As mentioned, your breath isn’t just a tool for calm and balance, but also for energy and focus.

For example, if you feel tired but need to get some work done, you can use a breathing technique for a few minutes to optimise your state to be energised and in the zone.

Here’s a simple example, shared by Joseph Pack from DrugFreeADHD:

When he needs a quick boost, he does a breathing exercise like this:

  1. One second in, one second out 30x (through the nose)

  2. Breathe out, hold for 20-30 seconds

  3. Breathe in, fill the lungs, hold for 15 seconds

  4. Release

  5. Relax

There are many many more breathing techniques, but if you’re new to breathwork, these two are a great place to start.

And if you’d like to dig a bit deeper about what this breathwork is all about, here ya go:


The foundation of any mental resilience toolkit is self-awareness.

Your ability to notice your feelings, your physical sensations, your reactions, your habits, and your thoughts.

Having some sense of what makes you feel good and what makes you feel drained.

From there, you can then develop a few tools that you know will help you calm down or boost your energy levels.

I like this simple approach described by Noah Ryan:

  • Get a notebook and keep it on your desk.

  • Learn how to observe yourself.

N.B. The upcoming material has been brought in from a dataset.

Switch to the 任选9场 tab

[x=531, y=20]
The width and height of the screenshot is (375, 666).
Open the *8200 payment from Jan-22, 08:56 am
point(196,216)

No judgment, just observations. Make hypotheses and gather data.

    • "I get emotional when ____"

    • " ____ gets me into flow state"

    • "When I do _____, it feels effortless"

    • “I feel drained when I ______ “

    • “I am distracted when ______”

  • Commit to doing this for 1 month. Anytime you get an emotional response above or below baseline, jot it down.

  • You'll have a big enough data pool to pull from to get a good picture of who you are, your triggers, your pitfalls.

The first few days, this will seem like a useless exercise. But as you keep doing it, you’ll start noticing patterns. You’ll become more aware of what’s going on in your mind and in your body. And I think you’ll find that this awareness adds a whole new layer of curiosity and energy to your day-to-day experience.